Flow diagram of study selection process Summary of presenteeism instruments aListed in order of development

Self-Reported Presenteeism Instruments: a History

The earliest identified measure of presenteeism, the Work Performance Scale (WPS), was designed by Jette et al. in 1986 [23]. The WPS asks the respondent to rate their ability to function physically, mentally and socially. The measure is simple and originally designed for clinical use. In 1993, Reilly et al. (1993) developed the Work Productivity Activity Index (WPAI) which differs substantially to the WPS. The WPAI asks the respondent to state the number of days missed from work and the number of days they found work difficult. The instrument also asks about productivity loss when doing unpaid work. By the late 90’s and early 2000’s, presenteeism instruments were being designed to collect additional information regarding the contextual factors of an individual’s occupation. For example, the Occupational Role Performance Questionnaire (ORQ) developed by Kopec and Esdaile in 1998 [27] collects information about the individual’s job satisfaction, job security and the quality of the relationships they have with their colleagues.

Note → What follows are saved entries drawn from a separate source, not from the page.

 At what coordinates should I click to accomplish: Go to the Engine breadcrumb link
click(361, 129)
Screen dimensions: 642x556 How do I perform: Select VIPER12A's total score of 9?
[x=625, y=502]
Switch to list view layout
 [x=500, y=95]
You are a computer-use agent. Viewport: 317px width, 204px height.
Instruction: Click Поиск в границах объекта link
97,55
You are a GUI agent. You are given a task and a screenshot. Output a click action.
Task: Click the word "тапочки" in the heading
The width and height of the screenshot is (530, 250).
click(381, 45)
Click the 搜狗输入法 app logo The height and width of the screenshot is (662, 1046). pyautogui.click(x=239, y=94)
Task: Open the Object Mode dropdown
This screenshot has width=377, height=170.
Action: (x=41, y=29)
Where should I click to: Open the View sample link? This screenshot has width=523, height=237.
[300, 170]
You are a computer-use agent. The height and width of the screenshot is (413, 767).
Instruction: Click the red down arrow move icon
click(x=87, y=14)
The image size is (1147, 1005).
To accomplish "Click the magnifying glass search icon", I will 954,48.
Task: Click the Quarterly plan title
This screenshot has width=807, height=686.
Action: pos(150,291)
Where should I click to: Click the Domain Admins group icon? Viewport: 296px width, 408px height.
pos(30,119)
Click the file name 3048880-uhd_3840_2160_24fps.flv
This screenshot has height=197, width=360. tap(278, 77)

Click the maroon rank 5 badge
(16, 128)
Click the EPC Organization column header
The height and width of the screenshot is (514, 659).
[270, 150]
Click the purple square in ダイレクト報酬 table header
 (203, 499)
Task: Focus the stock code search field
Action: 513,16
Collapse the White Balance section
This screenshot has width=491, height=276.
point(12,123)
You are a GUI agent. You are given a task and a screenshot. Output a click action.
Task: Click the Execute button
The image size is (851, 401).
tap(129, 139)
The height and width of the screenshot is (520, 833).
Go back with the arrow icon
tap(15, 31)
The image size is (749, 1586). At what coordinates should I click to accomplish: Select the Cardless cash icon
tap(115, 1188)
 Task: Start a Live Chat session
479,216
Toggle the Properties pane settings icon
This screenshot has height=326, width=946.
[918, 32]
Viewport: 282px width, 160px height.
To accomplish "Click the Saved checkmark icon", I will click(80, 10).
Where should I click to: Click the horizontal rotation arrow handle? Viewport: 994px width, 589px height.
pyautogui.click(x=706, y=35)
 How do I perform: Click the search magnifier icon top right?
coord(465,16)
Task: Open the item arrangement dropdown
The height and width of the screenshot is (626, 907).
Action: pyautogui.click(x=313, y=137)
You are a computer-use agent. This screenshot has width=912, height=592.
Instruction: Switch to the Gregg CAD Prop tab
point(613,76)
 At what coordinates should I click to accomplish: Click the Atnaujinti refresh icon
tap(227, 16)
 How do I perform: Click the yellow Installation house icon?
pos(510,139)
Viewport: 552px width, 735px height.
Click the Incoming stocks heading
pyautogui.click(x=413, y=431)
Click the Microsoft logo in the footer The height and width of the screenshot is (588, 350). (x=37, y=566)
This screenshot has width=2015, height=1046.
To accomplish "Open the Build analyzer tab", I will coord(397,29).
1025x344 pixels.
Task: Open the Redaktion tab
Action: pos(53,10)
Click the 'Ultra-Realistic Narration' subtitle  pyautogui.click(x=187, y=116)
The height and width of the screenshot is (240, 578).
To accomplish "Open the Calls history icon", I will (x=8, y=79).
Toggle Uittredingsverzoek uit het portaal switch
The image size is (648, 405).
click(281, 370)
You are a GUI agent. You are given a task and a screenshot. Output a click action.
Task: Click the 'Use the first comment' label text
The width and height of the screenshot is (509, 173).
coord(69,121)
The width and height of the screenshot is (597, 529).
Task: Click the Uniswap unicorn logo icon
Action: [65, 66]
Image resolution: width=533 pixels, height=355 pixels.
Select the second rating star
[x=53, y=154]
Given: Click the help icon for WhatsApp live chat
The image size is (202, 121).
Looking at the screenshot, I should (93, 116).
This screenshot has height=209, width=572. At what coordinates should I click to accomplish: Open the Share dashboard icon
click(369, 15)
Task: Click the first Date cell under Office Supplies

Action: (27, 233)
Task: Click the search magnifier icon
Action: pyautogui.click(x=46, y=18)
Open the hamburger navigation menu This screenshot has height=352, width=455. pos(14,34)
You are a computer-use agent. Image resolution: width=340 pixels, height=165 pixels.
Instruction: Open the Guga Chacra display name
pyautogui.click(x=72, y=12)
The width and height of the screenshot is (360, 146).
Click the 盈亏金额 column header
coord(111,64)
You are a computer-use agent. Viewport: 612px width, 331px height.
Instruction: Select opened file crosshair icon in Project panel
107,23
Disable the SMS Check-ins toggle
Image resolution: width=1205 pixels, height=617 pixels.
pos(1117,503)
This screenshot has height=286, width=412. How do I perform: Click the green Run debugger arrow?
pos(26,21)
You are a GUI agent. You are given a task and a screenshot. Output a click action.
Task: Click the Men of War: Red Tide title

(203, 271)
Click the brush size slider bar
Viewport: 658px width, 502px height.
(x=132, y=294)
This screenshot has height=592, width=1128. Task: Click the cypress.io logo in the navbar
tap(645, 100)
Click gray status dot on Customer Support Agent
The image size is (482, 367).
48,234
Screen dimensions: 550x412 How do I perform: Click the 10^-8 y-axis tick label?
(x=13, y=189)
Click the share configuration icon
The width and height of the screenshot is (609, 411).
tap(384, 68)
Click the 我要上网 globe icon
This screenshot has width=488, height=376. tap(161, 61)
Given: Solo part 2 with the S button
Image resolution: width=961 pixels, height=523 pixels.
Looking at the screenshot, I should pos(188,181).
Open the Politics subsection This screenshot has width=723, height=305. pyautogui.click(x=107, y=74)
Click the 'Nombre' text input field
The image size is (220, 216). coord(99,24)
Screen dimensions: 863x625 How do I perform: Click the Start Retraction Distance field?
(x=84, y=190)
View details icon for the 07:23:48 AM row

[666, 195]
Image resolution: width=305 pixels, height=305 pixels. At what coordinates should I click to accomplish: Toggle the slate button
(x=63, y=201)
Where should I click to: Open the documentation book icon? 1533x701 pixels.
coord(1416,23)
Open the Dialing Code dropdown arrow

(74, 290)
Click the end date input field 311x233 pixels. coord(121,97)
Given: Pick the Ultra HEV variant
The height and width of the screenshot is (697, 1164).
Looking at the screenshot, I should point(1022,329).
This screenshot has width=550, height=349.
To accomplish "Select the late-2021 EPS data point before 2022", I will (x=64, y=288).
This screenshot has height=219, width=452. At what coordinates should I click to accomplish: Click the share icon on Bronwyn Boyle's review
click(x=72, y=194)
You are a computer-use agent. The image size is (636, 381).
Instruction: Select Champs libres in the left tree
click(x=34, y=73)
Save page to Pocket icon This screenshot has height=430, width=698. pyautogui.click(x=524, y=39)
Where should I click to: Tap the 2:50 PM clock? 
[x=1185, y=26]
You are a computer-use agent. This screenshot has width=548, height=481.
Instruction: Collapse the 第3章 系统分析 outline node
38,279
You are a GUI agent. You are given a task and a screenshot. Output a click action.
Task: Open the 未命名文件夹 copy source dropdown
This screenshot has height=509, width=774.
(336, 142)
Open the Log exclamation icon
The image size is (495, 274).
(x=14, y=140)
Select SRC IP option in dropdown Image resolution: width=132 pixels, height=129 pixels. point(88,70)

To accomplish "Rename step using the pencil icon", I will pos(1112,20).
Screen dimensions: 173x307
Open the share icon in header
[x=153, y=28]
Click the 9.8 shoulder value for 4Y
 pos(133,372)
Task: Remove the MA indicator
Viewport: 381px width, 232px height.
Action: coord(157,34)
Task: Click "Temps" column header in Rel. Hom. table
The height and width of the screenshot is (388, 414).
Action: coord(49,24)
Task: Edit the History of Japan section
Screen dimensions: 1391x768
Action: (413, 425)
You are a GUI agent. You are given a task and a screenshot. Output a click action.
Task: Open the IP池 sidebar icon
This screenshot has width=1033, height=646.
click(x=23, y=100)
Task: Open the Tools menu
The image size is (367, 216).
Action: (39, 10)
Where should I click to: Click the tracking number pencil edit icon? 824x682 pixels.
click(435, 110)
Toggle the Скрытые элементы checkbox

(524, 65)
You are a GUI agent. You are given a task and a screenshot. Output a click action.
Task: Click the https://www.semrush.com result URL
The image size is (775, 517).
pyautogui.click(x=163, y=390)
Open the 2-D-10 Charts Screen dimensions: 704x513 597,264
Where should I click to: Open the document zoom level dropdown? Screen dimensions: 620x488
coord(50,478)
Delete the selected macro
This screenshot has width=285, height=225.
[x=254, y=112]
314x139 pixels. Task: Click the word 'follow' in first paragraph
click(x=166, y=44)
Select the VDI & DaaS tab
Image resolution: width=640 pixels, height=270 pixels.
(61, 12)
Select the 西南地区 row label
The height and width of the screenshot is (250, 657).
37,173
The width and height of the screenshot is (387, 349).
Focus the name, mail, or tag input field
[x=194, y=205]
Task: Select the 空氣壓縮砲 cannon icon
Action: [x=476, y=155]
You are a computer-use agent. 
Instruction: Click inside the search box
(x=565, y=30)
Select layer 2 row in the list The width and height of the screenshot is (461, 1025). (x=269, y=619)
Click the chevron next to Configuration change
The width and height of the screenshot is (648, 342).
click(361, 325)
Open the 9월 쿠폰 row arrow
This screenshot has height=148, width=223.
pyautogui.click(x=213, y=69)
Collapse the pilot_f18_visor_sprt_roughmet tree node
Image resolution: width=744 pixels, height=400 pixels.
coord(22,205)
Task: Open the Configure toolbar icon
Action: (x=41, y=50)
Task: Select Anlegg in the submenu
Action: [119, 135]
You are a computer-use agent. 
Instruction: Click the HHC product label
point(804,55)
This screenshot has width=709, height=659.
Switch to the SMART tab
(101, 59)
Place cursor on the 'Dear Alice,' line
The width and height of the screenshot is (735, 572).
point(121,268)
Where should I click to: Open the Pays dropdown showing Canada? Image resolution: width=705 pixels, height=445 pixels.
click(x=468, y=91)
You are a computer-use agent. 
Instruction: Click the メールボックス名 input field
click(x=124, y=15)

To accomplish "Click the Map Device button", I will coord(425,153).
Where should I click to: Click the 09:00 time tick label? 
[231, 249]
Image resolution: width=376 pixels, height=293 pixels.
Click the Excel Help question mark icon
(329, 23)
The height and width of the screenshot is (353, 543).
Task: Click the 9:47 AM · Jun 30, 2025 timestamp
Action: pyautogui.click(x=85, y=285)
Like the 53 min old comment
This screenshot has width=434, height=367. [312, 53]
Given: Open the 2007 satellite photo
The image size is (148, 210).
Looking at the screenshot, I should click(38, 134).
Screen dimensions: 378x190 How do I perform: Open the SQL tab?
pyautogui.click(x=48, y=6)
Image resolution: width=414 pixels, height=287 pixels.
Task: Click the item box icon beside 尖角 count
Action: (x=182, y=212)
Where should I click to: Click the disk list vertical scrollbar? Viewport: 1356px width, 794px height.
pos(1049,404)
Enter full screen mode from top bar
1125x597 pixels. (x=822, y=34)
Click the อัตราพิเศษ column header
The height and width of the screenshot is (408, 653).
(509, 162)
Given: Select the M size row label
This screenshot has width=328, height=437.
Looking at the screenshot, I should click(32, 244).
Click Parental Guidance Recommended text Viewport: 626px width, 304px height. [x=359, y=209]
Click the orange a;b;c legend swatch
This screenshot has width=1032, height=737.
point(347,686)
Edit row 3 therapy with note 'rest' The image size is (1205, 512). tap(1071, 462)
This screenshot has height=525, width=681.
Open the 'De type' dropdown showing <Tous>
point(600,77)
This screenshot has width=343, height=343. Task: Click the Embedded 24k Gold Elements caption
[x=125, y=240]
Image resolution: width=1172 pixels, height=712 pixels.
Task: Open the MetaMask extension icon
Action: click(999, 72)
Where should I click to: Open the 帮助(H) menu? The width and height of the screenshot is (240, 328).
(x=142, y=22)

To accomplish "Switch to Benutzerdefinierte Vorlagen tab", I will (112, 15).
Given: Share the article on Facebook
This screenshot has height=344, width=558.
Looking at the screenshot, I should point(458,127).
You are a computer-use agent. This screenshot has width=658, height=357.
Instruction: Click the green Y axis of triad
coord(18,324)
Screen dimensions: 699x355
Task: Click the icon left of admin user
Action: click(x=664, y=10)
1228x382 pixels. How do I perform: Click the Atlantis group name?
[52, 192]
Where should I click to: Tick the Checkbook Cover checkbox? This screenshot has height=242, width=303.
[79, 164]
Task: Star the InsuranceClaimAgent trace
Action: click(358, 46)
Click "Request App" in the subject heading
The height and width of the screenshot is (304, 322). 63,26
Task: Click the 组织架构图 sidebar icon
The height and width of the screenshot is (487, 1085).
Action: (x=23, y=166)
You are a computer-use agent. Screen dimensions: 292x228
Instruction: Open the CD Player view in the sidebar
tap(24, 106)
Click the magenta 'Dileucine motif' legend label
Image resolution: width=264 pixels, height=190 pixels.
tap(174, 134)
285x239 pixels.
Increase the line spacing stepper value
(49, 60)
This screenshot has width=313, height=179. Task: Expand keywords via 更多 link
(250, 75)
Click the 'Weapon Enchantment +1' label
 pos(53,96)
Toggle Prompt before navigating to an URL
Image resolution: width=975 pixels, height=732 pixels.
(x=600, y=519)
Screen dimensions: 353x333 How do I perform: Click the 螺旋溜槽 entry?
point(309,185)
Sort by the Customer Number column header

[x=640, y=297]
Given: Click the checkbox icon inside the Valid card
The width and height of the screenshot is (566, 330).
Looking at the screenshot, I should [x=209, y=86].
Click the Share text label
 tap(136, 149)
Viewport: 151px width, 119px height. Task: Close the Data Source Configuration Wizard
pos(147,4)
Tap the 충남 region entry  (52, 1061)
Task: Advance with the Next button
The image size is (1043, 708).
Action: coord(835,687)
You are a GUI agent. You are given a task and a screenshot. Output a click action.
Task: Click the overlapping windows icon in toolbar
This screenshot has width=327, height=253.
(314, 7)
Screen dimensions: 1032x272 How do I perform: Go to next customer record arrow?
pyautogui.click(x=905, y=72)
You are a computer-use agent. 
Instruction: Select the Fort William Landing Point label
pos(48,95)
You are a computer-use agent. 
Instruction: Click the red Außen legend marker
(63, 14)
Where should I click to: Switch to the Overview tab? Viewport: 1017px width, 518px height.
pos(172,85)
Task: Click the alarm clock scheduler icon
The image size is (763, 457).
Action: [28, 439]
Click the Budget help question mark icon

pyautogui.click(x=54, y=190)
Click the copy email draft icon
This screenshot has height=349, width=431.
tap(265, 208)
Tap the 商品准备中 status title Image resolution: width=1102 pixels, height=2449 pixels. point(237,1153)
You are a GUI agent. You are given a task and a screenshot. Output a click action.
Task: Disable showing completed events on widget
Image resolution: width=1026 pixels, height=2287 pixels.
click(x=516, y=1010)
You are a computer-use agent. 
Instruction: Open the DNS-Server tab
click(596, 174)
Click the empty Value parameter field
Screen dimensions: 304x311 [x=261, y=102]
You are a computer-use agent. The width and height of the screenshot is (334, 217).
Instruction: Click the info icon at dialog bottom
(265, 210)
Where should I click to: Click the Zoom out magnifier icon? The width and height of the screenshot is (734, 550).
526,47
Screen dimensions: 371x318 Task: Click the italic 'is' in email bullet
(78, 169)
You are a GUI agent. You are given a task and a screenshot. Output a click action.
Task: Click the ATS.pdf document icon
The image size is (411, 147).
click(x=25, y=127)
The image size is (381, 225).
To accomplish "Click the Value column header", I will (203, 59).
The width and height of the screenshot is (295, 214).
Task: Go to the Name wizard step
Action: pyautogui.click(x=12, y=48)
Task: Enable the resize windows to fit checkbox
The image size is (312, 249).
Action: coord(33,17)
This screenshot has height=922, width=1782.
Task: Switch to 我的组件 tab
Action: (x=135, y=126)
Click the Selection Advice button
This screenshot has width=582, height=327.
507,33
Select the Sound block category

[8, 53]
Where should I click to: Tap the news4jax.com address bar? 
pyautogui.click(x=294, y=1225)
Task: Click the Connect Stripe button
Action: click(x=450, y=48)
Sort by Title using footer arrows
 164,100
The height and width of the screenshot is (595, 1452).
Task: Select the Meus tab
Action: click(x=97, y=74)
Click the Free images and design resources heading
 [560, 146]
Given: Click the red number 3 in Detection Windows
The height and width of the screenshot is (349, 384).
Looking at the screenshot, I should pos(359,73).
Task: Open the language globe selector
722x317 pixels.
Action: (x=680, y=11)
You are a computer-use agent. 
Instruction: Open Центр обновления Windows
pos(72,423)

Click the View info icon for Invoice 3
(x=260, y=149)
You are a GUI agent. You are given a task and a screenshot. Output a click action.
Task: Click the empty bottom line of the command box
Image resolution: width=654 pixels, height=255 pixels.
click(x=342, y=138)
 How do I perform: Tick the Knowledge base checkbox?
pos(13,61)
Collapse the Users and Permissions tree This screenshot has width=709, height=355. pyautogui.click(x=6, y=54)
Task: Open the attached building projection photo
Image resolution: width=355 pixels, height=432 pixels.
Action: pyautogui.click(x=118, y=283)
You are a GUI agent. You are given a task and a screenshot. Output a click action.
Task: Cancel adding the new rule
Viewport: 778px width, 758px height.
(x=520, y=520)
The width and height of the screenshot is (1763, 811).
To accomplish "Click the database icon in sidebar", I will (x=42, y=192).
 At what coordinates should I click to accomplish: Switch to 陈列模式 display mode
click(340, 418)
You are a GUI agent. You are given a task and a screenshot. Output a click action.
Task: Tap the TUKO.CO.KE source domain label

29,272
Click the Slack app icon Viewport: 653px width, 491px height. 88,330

The Work Instability Scale (WIS) developed by Gilworth et al. in 2003 [34] asks questions about the respondent’s work situation and physical work factors. In 2004, Stewart et al. [39] developed the Work Health Interview (WHI). The WHI is a telephone interview designed to collect information that can be used to estimate the cost of productivity loss. The interview introduces questions about the type of work tasks individuals are expected to complete as part of their job. The WHI is one of the first instruments that explicitly take into account how job characteristics may affect levels of presenteeism. In 2012, Zhang and colleagues developed the Valuation of Lost Productivity (VOLP) questionnaire [43•], a presenteeism instrument that explicitly takes into account how factors such as team dynamics, availability of perfect substitutes and time sensitivity of outputs either compensate or multiply levels of productivity loss caused by health conditions. Since 2015, presenteeism instruments, including the Composite Work Functioning Approach [44] and the iMTA Productivity Cost Questionnaire (iPCQ) [45], have been developed using questions from pre-existing measures including the Work Limitations Questionnaire (WLQ) [31], the Health Limitations Questionnaire (HLQ) [25] and the Productivity and Disease Questionnaire (PRODISQ) [46] rather than developing another completely new presenteeism instrument.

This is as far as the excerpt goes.